- Insurance Premium Tax has doubled over the last 18 months
- Three consecutive rises have brought the rate to 10 per cent
- TaxPayers' Alliance calls on Chancellor to reject another hike at next week's Budget - and instead cut it to give taxpayers a break
In the light of recent reports that businesses and consumers may be hit with yet another rise in Insurance Premium Tax (IPT) at next week's Budget, the TaxPayers' Alliance is calling on the Chancellor to reject this tax hike. He should cut it instead, so the news that the Chancellor has ordered an urgent review into the policy is heartening.

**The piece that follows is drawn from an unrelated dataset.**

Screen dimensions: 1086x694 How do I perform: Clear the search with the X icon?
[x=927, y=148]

The Government has been stealthily increasing the rate of Insurance Premium Tax, which has doubled in the last 18 months. And at the last Autumn Statement, the Chancellor justified his hike by saying it is half the rate of VAT (20 per cent). As the Institute of Fiscal Studies argued at the time, this is a false equivalence - and if we wanted IPT equivalent to VAT, it should actually be cut to "much less" than its current rate of 10 per cent.
Given that consumers and businesses will already pay a staggering £11.6 billion extra in IPT during this Parliament, any further increases would be an extraordinary raid on taxpayers' pockets.

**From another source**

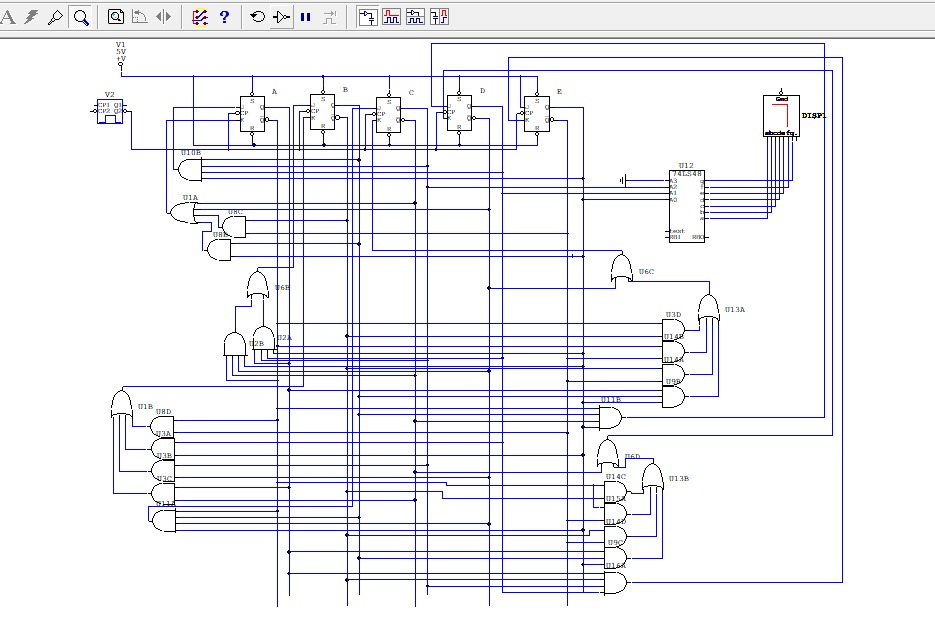Select the Text annotation tool
The height and width of the screenshot is (623, 935).
(10, 16)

Groups such as homeowners, young drivers and holiday-makers will suffer with increases in IPT. Indeed, the TaxPayers' Alliance has previously drawn attention to this tax as part of its Holiday Tax campaign.

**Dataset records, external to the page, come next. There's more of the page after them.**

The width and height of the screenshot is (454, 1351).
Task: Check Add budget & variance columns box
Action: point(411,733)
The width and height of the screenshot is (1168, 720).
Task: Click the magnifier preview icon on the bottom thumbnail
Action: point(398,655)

John O'Connell, Chief Executive of the TaxPayers' Alliance, said: "This arbitrarily high tax is simply a revenue-generating tool for the Treasury at the expense of businesses, consumers and taxpayers. The Chancellor has hinted at bringing it up to the same level as VAT, but that would be treading a dangerous path towards even more misery for low income groups like young drivers using their cars to get to work. The Government should call off future increases and cut it instead."